C. Patients with HIV

1. Susceptible to upper limb infections similar to those seen in the diabetic population.

2. Patients in whom HIV has progressed to AIDS have a higher infection rate.

3. The true effect of merely being HIV-positive remains undetermined; the higher infection rate may be a reflection of a significant portion of HIV-positive patients using intravenous drugs without sterile technique rather than any actual effect from the virus itself.



XI. Drug Principles

A. Vancomycin

1. Effective against methicillin-resistant S aureus (MRSA), but offers no gram-negative coverage

2. If infused too quickly, can cause red man syndrome

B. First-generation cephalosporins (cephalexin, cefazolin) are recommended as prophylaxis against wound infections.

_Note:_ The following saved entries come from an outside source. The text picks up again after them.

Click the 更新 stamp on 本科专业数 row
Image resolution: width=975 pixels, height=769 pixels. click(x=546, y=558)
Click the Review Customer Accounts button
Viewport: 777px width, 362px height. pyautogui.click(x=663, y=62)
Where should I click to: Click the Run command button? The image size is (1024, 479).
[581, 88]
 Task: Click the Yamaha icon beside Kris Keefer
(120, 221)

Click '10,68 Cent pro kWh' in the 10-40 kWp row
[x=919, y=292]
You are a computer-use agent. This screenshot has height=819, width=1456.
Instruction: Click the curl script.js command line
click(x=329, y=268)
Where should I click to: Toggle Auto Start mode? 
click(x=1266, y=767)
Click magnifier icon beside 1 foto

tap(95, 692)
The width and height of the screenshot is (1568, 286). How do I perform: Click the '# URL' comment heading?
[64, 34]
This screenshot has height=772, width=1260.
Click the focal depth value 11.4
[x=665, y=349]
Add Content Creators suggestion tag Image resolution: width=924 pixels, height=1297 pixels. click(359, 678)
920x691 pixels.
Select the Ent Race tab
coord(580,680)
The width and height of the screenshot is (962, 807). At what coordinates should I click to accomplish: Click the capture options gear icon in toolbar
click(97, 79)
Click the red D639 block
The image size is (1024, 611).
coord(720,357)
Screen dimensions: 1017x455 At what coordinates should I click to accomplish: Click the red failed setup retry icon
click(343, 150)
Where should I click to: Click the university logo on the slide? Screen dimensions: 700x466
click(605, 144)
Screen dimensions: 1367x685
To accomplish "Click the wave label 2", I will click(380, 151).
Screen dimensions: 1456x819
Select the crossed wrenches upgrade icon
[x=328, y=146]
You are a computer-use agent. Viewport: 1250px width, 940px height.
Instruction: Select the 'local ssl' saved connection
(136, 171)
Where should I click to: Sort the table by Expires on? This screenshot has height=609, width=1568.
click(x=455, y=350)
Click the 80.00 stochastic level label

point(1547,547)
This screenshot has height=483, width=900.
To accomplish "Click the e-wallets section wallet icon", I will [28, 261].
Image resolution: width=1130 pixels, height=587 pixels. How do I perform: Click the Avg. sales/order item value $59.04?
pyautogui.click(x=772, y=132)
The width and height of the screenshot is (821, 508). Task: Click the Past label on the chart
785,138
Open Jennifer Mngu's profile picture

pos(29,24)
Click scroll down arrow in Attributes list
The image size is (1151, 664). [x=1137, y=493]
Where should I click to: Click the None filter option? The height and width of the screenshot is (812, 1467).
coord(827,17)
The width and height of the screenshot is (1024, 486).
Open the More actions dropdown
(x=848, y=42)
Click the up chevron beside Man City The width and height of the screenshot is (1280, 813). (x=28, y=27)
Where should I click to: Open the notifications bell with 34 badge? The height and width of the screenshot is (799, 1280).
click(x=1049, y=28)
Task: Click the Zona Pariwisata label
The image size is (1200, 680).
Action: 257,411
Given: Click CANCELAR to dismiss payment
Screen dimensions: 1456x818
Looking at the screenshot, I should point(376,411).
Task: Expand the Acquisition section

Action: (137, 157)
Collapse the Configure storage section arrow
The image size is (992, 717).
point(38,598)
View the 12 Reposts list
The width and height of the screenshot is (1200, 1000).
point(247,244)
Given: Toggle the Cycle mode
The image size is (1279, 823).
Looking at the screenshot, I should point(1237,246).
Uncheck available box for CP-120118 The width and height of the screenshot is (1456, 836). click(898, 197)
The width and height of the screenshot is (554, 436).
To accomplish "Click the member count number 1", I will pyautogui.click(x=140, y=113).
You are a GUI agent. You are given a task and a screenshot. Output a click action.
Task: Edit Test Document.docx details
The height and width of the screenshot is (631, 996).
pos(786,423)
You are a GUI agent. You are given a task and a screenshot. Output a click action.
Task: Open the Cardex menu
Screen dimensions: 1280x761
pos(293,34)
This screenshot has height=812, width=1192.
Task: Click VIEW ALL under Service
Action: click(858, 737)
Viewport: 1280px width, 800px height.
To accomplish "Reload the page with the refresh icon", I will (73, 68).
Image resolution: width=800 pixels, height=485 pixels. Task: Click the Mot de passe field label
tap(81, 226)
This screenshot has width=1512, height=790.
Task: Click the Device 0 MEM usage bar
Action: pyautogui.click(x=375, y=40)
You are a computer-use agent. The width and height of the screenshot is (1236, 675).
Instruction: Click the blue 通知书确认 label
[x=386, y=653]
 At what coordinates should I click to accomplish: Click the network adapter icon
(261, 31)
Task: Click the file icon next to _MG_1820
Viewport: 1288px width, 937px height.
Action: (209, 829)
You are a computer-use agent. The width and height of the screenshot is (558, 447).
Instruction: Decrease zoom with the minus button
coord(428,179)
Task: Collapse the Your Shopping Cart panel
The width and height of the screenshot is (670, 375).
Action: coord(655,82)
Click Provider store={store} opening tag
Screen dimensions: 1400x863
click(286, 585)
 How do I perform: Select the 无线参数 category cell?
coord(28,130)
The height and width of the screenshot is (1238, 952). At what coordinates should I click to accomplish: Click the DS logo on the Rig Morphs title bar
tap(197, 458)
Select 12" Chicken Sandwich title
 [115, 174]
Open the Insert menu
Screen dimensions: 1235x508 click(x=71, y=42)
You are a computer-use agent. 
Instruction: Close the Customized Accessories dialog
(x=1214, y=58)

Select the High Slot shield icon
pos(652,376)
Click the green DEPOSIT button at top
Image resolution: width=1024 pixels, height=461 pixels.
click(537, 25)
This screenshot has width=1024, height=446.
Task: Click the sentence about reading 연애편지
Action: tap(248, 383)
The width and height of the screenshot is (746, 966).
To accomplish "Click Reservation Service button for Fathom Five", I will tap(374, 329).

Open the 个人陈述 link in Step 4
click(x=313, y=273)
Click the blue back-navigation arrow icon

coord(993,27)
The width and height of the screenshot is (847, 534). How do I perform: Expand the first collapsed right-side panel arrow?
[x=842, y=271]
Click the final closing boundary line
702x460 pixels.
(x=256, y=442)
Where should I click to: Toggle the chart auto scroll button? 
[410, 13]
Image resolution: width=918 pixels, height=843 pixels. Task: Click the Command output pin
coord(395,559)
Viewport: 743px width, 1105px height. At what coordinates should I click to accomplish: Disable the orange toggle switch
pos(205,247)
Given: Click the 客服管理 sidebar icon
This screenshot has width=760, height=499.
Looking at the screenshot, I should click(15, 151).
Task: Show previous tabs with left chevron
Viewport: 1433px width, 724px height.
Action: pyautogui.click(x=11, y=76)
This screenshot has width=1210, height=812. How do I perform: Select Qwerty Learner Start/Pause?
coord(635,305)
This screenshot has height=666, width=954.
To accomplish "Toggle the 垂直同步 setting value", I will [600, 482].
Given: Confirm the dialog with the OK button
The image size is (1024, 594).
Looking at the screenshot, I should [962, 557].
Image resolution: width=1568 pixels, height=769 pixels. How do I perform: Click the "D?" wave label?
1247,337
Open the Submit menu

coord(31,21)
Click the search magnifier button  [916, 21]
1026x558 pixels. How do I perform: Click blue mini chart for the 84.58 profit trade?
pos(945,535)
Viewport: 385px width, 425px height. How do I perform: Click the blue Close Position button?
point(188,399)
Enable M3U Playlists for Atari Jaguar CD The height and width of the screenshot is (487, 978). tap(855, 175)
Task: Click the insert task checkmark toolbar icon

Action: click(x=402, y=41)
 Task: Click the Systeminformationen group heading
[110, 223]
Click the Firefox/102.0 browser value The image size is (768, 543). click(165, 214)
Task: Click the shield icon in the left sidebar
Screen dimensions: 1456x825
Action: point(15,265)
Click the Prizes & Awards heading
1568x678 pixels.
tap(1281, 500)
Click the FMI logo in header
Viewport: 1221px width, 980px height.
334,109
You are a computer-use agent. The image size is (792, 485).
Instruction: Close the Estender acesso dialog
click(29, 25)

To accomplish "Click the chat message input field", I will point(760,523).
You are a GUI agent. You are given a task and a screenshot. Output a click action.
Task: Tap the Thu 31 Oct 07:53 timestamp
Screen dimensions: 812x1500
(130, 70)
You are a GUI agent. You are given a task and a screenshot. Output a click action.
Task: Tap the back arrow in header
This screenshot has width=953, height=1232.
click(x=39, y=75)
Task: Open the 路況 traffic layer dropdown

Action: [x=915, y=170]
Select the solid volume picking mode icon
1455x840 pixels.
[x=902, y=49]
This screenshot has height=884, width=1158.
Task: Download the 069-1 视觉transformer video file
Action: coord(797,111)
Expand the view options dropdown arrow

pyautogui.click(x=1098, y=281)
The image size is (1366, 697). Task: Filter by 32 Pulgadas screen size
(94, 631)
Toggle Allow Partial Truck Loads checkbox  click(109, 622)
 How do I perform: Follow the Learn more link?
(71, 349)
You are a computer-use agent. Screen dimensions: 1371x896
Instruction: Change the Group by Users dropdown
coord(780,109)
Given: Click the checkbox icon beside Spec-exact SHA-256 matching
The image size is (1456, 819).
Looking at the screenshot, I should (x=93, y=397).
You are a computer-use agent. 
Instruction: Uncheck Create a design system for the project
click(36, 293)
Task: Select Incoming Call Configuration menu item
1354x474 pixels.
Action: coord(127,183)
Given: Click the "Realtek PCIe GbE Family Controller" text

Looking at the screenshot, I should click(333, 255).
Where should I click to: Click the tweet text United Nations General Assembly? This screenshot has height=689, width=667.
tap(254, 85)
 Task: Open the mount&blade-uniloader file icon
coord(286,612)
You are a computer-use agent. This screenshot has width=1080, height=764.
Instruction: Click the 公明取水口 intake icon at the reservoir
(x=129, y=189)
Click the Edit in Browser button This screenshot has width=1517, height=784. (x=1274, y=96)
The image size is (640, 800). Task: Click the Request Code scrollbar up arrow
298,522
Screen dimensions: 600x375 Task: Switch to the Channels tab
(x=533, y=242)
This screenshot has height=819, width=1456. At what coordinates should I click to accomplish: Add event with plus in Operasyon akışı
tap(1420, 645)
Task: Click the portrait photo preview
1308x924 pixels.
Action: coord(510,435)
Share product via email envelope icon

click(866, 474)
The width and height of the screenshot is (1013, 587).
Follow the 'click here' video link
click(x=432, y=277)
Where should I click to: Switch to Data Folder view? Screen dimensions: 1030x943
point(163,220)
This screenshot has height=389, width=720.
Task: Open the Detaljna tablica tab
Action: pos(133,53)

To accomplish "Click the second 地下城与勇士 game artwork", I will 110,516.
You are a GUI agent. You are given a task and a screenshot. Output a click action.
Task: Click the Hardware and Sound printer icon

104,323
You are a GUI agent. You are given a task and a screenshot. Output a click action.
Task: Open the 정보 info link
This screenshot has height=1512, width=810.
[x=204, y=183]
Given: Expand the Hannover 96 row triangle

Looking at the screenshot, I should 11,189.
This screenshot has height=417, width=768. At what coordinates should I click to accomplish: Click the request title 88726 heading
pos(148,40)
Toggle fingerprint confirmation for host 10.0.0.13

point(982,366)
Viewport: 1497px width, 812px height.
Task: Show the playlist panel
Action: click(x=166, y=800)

C. Aminoglycosides are effective against gram-negative organisms, including Pseudomonas, but levels must be followed to avoid nephrotoxicity (reversible) and ototoxicity (irreversible).

D. Tetracyclines are contraindicated in children younger than 8 years because they can cause tooth discoloration.

E. Terbanifine is drug of choice for onychomycosis.



Top Testing Facts

1. Chronic paronychia is treated by eponychial marsupialization.

2. A common culture in chronic paronychia is C albicans.

3. In early herpetic whitlow, the vesicles coalesce to form larger bullae over a 10- to 14-day period, followed by crusting and superficial ulceration; viral shedding occurs throughout this period.

4. Elevated CRP level is more sensitive than elevated WBC count in the diagnosis of osteomyelitis of the hand.

5. Eikenella corrodens, a gram-negative organism, is a common pathogen in human bites.

6. Pasteurella infection occurs in 80% of individuals with cat bites.

7. Culture of atypical mycobacterial species requires incubation on L-J agar at 30° to 32°, a temperature lower than that required for tuberculosis culture.

8. S schenckii should be isolated on Sabouraud dextrose agar at room temperature. Oral itraconazole for 3 to 6 months has supplanted potassium iodide as the standard treatment.

9. Aminoglycoside nephrotoxicity is reversible; ototoxicity is not.

10. Tetracycline is contraindicated in children younger than 8 years because of tooth discoloration.